Assignment | Going through the data below, find how many lines include the word "will", and reply with that number alone.

Provided information |
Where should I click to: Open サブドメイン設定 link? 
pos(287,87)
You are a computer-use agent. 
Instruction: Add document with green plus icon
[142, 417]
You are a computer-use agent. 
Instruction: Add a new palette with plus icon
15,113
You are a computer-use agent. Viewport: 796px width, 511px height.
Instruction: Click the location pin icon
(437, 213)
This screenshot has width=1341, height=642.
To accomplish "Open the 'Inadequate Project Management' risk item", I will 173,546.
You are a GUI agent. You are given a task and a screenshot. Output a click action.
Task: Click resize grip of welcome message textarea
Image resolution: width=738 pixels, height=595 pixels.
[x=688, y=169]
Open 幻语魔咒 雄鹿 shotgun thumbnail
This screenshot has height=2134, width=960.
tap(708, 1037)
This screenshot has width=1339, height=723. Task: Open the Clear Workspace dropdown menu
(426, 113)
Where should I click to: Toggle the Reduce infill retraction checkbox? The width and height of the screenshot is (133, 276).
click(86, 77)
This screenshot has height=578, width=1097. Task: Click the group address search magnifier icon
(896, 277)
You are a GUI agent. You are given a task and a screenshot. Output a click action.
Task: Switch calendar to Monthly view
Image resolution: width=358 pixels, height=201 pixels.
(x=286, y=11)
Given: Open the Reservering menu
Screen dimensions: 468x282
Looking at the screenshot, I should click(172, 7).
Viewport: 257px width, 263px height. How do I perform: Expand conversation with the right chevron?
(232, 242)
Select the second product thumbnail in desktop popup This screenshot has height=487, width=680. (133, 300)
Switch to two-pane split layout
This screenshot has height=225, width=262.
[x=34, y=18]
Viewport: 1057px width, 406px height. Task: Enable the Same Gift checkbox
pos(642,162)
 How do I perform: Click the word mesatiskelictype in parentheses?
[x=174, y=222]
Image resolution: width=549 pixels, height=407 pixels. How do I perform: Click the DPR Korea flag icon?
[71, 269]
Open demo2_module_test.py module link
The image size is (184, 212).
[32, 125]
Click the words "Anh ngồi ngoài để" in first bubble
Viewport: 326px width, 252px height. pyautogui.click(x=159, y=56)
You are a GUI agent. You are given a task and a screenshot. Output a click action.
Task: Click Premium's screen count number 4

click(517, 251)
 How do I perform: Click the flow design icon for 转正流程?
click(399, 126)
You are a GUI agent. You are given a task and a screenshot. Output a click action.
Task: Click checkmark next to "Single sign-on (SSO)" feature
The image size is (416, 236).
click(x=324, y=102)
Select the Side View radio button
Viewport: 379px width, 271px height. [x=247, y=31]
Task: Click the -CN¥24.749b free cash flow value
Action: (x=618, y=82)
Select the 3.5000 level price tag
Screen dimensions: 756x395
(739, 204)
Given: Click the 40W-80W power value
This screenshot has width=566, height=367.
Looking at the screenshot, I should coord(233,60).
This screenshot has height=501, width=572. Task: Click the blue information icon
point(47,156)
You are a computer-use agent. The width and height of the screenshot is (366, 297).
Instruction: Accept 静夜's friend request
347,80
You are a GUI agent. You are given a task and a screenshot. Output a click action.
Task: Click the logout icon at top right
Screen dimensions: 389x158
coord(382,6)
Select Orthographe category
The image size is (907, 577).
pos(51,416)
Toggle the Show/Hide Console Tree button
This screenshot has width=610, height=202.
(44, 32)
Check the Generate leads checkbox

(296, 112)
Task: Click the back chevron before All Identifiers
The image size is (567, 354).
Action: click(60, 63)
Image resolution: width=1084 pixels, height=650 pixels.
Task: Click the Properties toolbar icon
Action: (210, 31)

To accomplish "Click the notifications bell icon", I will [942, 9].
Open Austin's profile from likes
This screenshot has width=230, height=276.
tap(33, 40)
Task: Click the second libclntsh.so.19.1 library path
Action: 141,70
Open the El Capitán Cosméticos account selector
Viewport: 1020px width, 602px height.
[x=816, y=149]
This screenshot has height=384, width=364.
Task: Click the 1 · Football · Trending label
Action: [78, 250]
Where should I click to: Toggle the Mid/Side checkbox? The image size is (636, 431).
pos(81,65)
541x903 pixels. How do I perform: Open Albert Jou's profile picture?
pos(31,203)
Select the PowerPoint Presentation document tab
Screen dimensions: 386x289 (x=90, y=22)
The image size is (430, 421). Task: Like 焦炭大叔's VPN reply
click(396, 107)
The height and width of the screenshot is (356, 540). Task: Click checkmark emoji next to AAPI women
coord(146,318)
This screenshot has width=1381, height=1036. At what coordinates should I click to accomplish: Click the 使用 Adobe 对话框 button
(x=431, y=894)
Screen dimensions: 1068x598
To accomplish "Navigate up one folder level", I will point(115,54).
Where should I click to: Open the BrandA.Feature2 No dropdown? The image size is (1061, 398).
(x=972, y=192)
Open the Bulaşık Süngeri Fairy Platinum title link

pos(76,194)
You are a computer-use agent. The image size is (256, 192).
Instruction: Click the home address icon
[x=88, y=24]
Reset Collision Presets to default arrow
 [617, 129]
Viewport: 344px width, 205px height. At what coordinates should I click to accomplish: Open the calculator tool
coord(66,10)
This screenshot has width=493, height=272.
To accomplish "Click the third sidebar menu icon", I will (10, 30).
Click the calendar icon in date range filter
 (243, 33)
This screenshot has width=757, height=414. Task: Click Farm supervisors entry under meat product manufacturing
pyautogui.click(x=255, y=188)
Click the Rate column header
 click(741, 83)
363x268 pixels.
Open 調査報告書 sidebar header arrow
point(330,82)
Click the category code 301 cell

Result below | 4